§ **Problem set**
1. In the text on pickler fetches, reproduce the passage starting with "Anyway, I just" and going on through "memory. I think.".
2. In one to three sentences, say why the text on pickler fetches warns that their impact might go unseen during testing.

** start Document **

It is where Oracle works through a SQL array. I’ve usually seen this within PL/SQL where an array variable is used within a procedure or package, being passed in containing a set of accounts or customers that are of interest and is used with a cursor. But you might also see it as the step processing the output of a pipelined function (one that returns a set of “rows”) being cast into a table. See this example by Tom Kyte. Tom also suggests that it is called a “Pickler” fetch as the data is pickled – packed and formatted. I never knew that, I just thought someone in Oracle development was having a giggle and it was “Pickled” as it was preserved from the PL/SQL side of the SQL engine. It seems that I was a little off-target with that.

{My thanks to Timur (see comments) who corrected me when I said it was a PL/SQL array. It is not, it is a SQL object}.

The above plan was generated for the below SQL statement:

cursor c_collect is 
select  PARE_ID
       ,CRE_DATE
       ,VC_1
from child_heap
where pare_id in (select  id  from table(p_parents) p)
and   cre_date >=trunc(p_date) and cre_date < trunc(p_date+1);

Anyway, I just wanted to make a few comments about Pickler Fetches:

  • The CBO is not very good at looking “inside” such arrays to determine the cardinality of that step. This can cause performance issues.
  • Because using them involves a few steps and potentially involves grants, it is possible for them to be “temporarily removed” during testing and so their impact is not seen.
  • They can leak memory. I think.

I’m now going to cover each of those points in turn. If you just wanted to know what a pickler fetch is and I’ve answered that for you, I suggest you go back to whatever you were doing before you started reading this 🙂

By “not very good at looking inside pickler fetches” I mean that the CBO seems to make a poor “base it on the first seen array” (V11 up) or utterly fails to identify how many records are inside the SQL array (V10 down), depending on the Oracle version. From an Oracle 10.2.0.4 system I’ve got the two following examples:

-------------------------------------------------------------------------------------------------------------------
| Id  | Operation                               | Name              | Rows| Bytes | Cost (%CPU)| Time     | Pstart
--------------------------------------------------------------------------------------------------------------------
|   9 |      NESTED LOOPS                       |                   |   1 |   139 |   114   (1)| 00:00:01 |      
|* 10 |       HASH JOIN SEMI                    |                   |   1 |    50 |    11  (10)| 00:00:01 |      
|* 11 |        TABLE ACCESS BY INDEX ROWID      | ABCDE_ABCDEFGHIJ  |   3 |   144 |     4   (0)| 00:00:01 |      
|* 12 |         INDEX RANGE SCAN                | XX_PK             |   3 |       |     3   (0)| 00:00:01 |      
|  13 |        COLLECTION ITERATOR PICKLER FETCH|                   |     |       |            |          |      
|  14 |       PARTITION RANGE ITERATOR          |                   |   6 |   534 |   103   (0)| 00:00:01 |   KEY
|* 15 |        INDEX RANGE SCAN                 | AAXX_PK           |   6 |   534 |   103   (0)| 00:00:01 |   KEY

Note the cost and expected rows for the Pickler Fetch step. Or rather, the lack of them.

** end Document **
** start Provided information **

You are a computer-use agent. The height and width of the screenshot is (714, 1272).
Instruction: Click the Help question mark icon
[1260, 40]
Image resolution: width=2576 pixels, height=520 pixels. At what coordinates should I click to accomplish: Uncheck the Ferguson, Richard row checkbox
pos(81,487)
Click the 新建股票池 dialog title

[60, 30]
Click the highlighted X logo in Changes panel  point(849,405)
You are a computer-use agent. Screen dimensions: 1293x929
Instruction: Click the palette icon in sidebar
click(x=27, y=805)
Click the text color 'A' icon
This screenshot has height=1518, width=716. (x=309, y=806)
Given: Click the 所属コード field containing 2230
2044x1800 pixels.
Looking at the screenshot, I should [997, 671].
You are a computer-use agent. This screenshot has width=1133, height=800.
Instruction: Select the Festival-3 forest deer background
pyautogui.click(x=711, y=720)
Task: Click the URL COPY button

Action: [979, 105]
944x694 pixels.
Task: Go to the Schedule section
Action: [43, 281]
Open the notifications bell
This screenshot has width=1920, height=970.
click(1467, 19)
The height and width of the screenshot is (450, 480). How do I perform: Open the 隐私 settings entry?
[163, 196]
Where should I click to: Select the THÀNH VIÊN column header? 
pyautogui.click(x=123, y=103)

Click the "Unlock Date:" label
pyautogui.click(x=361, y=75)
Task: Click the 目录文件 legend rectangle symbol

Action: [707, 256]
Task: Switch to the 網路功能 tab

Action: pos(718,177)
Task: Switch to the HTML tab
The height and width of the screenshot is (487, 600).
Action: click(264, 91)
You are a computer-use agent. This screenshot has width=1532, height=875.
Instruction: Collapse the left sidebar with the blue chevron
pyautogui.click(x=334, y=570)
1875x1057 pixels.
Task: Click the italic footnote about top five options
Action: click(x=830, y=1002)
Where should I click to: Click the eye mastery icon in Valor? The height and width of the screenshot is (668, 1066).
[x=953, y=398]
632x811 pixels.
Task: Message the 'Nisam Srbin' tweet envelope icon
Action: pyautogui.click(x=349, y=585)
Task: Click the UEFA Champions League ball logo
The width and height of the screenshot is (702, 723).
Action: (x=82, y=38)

** end Provided information **

§ **The answers**
1.
Anyway, I just wanted to make a few comments about Pickler Fetches:

  • The CBO is not very good at looking “inside” such arrays to determine the cardinality of that step. This can cause performance issues.
  • Because using them involves a few steps and potentially involves grants, it is possible for them to be “temporarily removed” during testing and so their impact is not seen.
  • They can leak memory. I think.

2. Using pickler fetches involves a few steps and may involve grants. This makes it possible for them to be temporarily removed during testing, so their impact is not seen.